The 7-Step Dive Execution
Once the network predicts a direction, the dive algorithm executes in sequence:
Why 7 steps? Step 1 generates a prediction. Steps 2–5 inject realism (errors, noise, overcommits). Step 6 enforces the difficulty target (55% success rate). Step 7 makes the dive feel responsive to how confident the keeper actually is.
The result: saves that feel earned, not unfair. Misses that feel possible, not handed to you.
Why Legend Uses ML, Others Don't
Easy and Medium modes skip the neural network entirely:
- Easy: Biased random direction (60% CENTER, 20% LEFT, 20% RIGHT). No pattern tracking.
- Medium: Biased random + alternation detection. If you shot LEFT twice, boost RIGHT probability.
- Hard: Heuristics only. Track last 3 shots, detect trends, simple rule-based predictions.
- Legend: Full TensorFlow.js neural network. 12-feature input, real pattern learning.
This is intentional. Easier modes prioritize speed and fairness. Legend is where the ML shine.
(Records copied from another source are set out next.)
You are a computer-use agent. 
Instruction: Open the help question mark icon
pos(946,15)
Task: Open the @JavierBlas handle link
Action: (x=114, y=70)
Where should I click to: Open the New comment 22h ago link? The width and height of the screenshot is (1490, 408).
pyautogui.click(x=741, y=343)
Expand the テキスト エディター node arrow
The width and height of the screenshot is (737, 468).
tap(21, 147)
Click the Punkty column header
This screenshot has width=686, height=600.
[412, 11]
On Legend, you're not fighting randomness—you're fighting a genuine adaptive opponent.
What GoalBot Doesn't Have (And Why That Matters)
To be honest about what we built, here's what's NOT in GoalBot:
- Bayesian Inference: The goalkeeper doesn't use Bayes' rule (that's in our cricket engine). Instead, it uses simpler pattern recognition and a feedforward neural net on Legend.
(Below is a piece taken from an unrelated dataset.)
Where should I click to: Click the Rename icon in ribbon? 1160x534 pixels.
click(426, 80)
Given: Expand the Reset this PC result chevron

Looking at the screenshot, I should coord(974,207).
- Goalkeeper Personalities: There's no "aggressive keeper" vs. "conservative keeper" AI personalities. The keeper's behavior is controlled by difficulty scaling alone.
- Heat Maps or Visualization: No visual probability maps. The AI tracks direction distribution internally (L/C/R frequencies) but doesn't visualize it.
- Full Match Simulation: GoalBot is penalty kicks only. No open-play, no 90-minute simulation, no team tactics.
- Skill Profiling Feedback Loop: We track your accuracy, preferred direction, power tendency, and entropy score for analytics. This data is NOT fed back into AI decisions. Your profile doesn't automatically change the keeper's strategy.
These aren't limitations—they're design choices. Keeping the system focused (penalty kicks only, pattern-based prediction, no personality matrix) makes it easier to test, balance, and iterate. Complexity has a cost in mobile game performance and maintainability.
What's Actually Impressive
Let's be honest about what works well:
- The TensorFlow.js Neural Network on Legend: Running a 12-input, 2-hidden-layer neural net that retrains every 3 shots on a mobile device without noticeable lag is genuinely solid engineering. The network learns your patterns in real-time.
- The Multi-Step Dive Algorithm: Seven sequential steps from prediction to execution is more sophisticated than it sounds. Prediction error injection, overcommit chance, position jitter, and intentional miss probability work together to create dives that feel organic and fair.
- Difficulty Scaling: Maintaining a rolling 10-shot success window and smoothly adjusting difficulty to hit a 55% target is a well-tested approach that keeps matches balanced without feeling gamed.
- The Hybrid Approach: Easy/Medium use heuristics (fast), Hard uses more complex rules (balanced), Legend uses ML (smart). This tiering is pragmatic—you give players the sophistication they want without burning CPU on modes where it doesn't matter.